Die Luftrettungsstaffel Bayern ist aus dem Katastrophenschutz nicht mehr weg zu denken und wird häufig als dessen „fliegendes Auge“ bezeichnet. Dabei wird leicht übersehen, dass nahezu alle von der Staffel übernommenen Aufgaben primär dem Umweltschutz dienen. Ob Waldbrandüberwachung, Gewässerschutz, Auffinden wilder Müllablagerungen,  ob Lawinenbeobachtung oder die Suche nach Waldschädlingen, alle Maßnahmen dienen dem Schutz der uns anvertrauten Umwelt. Zu diesem Ergebnis kamen Bayerns Umweltminister Dr. Marcel Huber und LRSt-Präsident Karl Herrmann. In einem ausführlichen Gespräch ließ sich der Minister mit den Aufgaben und der Organisationsstruktur der Luftrettungsstaffel vertraut machen und stellt fest: „Mag der Katastrophenschutz ein Auge der Staffel für sich reklamieren, das zweite Auge der Staffel ist das wache Auge des Umweltschutzes“! Er brachte seine Hoffnung zum Ausdruck, dass eine solche Organisation wie die Luftrettungsstaffel noch lange Bestand haben möge und schätzte sie als einen wichtigen Beitrag der Luftsportler ein, ihr Hobby auch in den  Dienste der Allgemeinheit zu stellen und damit  öffentliche Akzeptanz zu gewinnen.

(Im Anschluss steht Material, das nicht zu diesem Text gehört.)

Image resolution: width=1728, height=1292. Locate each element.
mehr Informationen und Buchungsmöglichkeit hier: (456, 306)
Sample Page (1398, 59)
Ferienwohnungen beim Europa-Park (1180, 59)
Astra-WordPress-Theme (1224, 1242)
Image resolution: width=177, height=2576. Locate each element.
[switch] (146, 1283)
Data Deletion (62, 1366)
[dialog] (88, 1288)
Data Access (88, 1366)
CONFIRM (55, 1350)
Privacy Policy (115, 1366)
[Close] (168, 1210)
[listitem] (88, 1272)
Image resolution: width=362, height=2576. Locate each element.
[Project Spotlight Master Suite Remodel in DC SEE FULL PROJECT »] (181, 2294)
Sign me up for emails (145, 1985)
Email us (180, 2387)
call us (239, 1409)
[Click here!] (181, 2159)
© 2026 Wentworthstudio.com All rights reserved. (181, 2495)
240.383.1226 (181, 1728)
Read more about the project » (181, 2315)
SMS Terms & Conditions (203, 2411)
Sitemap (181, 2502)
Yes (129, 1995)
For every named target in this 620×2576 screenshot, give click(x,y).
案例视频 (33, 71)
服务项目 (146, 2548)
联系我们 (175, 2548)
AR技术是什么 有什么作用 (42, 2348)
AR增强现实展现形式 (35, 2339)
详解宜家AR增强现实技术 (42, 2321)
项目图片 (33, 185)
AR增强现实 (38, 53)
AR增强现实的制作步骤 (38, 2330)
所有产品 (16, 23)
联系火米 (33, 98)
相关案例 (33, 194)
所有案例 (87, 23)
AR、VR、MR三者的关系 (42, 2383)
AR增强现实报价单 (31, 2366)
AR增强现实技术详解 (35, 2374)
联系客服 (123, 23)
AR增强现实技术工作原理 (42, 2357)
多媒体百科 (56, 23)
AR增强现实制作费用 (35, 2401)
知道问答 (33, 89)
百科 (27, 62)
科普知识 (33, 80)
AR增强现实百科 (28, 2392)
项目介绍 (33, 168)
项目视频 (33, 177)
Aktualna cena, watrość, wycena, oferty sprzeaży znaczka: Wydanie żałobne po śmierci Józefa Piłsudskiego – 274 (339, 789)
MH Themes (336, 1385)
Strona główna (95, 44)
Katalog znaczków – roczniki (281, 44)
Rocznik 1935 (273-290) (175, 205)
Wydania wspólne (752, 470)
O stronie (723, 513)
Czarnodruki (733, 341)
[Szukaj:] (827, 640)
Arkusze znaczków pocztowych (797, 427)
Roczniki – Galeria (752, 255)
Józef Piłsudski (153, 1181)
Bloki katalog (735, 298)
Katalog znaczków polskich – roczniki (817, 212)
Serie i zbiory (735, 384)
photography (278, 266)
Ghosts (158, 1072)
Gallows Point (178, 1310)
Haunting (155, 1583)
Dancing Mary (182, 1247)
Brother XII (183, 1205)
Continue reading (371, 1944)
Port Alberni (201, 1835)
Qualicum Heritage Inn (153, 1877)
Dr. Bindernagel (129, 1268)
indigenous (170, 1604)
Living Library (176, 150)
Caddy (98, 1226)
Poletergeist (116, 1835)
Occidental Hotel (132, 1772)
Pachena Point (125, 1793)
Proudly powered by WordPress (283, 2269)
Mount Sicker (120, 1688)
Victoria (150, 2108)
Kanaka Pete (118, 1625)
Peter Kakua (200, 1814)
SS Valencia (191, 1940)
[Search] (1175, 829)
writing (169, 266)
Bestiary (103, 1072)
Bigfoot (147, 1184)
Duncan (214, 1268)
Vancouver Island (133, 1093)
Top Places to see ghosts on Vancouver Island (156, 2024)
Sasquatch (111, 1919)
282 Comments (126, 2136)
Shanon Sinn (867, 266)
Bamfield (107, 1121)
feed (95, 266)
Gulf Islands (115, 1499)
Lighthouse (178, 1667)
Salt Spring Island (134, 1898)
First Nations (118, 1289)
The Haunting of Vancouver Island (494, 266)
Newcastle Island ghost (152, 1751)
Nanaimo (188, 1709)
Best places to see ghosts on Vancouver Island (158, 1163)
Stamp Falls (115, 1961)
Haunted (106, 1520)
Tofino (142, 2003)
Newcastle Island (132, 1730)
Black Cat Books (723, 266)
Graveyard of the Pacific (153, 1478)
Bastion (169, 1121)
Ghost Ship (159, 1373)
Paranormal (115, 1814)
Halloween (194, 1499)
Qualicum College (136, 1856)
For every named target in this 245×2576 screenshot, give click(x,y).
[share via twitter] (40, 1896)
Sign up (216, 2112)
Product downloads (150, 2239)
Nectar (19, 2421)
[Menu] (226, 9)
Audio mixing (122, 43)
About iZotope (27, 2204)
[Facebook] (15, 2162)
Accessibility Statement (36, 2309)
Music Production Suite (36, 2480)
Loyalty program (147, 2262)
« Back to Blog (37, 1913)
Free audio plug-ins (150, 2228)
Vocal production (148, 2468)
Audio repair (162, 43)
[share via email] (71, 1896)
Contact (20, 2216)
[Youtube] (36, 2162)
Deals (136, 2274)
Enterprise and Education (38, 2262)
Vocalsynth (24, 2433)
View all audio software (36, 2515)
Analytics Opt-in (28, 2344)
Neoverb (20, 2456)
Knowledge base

Die Gesprächspartner waren sich einig, dass Bayern auf „seine“ Luftrettungsstaffel stolz sein kann. Bereits 1990 wurde die Staffel, zusammen mit den Feuerwehren, mit der Umweltmedaille des Bayerischen Staatsministeriums für Landesentwicklung und Umweltfragen ausgezeichnet. Sie wird auch weiterhin ein verlässlicher Partner des Umweltschutzes sein, zum Nutzen von Mensch und Natur.